There were 84 commits since the previous release, so I can’t even remember all the changes that were involved. The major addition from my most recent work has to do with the new scheduler as described on this blog. That’s the extensible, plug-in driven scheduler. Pretty nifty for my work at least.

There are quite a few additions, such as a revamped stream object, io completion port supported file interface, a logfile thing, and quite a few more interfaces from the OS.

Other items I have been working on include support for various COM interfaces such as DXGI, DXVA, MMDevice and some others. There are all in the “experimental” folder if you look at the enlistment. They are not quite ready for prime time, so they’re not actually in the v0.7 release.

What can you do with TINN? In short, you can create all sorts of Windows based applications. Everything from scalable web services to interactive multi-tasking UI (including OpenGL based).

TINN is a command line tool (tinn.exe). As such, the easiest thing to do is bring up a command line shell and run various scripts through tinn.

c:\> tinn.exe hello.lua

The TINN repository contains numerous test cases that utilize the various modules of TINN.

That’s it for now.  Next release will be about cleanup and stabilization primarily.

4 Comments on “TINN Version 0.7 Available”

  1. nemesisqp says:

    I just look at the project, it pretty big and there some good solution, is there any way to avoid the hot poll at application.step ?, call GetQueuedCompletionStatus every 20ms seem hot but I can’t think of anyway to pass INFINITE while not stuck at GetQueuedCompletionStatus T_T

  2. Between the application object and the scheduler, tinn tries to provide the flexibility to support multiple application patterns. If you want full io event driven, go for INFINITE quanta. If you’re doing a game, probably quanto of 0, as you want the various coroutines of the game to get maximum time.

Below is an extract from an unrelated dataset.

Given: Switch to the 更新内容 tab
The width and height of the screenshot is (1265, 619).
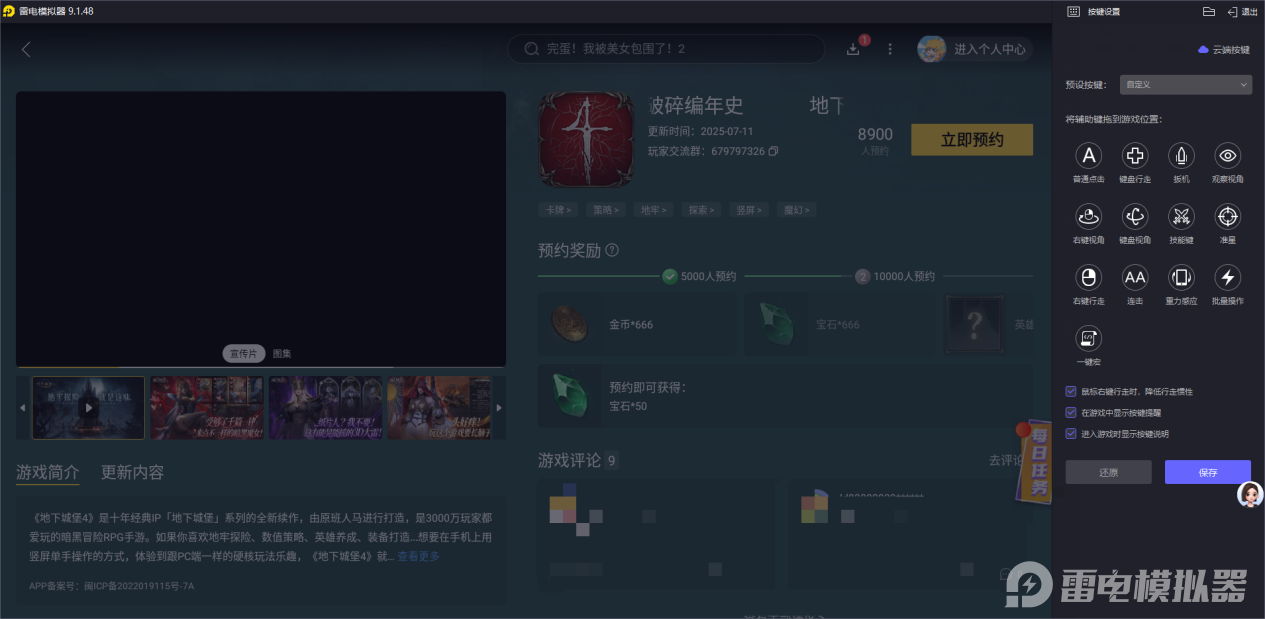Looking at the screenshot, I should point(134,472).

    If you want some threads, you could add computicles to the mix. But yes, that’s a good design decision point for your particular app.

    • nemesisqp says:

      I will try to reorder the step function a bit then go with GetNearestDueTime style and use that for GetQueuedCompletionStatus timeout, if none task waiting then timeout is INFINITE, this way I can use the wait_for_time stuff

      May be this is good enough for a net application

      • Things might be OK as they are for a typical net based application. I guess it depends on whether you’re trying to preserve cpu cycles or not. If you go with INFINITE, you’ll be stuck there, with nothing but an IO event to wake you up, assuming there was an IO request somewhere before that. I assume that’s what you want.

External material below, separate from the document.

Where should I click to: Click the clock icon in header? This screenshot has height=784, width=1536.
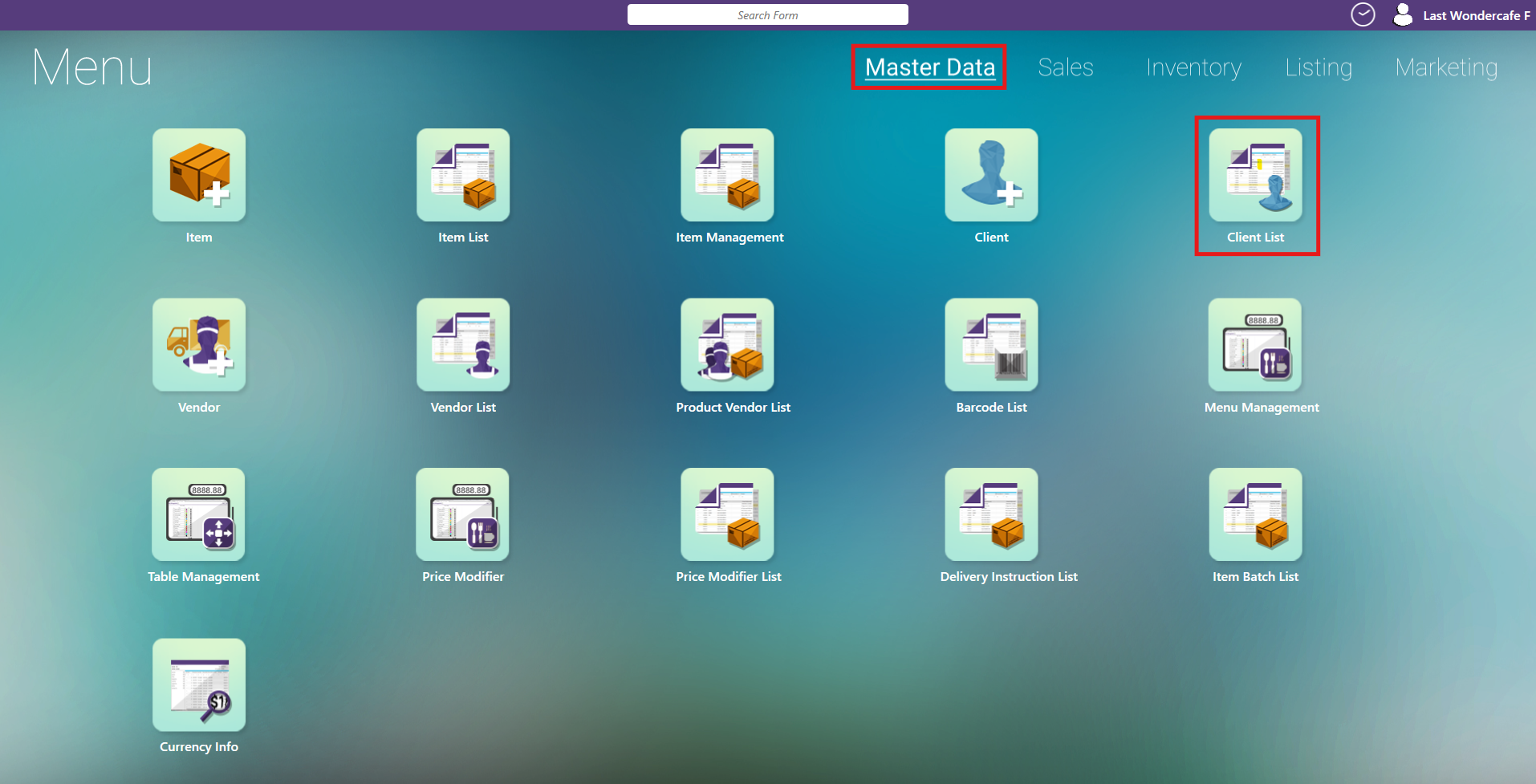click(x=1363, y=14)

        Also, GetQuedCompletionStatus only retrieves one IO completion per iteration of the loop. That could be changed to retrieve multiple completions at the same time, and make the IO processing a bit more efficient than it is now.

        I would be interested to see how it goes for you. Ideally you’d be able to achieve the characteristics you desire without having to modify the core project, so I’d like to change it if I can to make that a reality.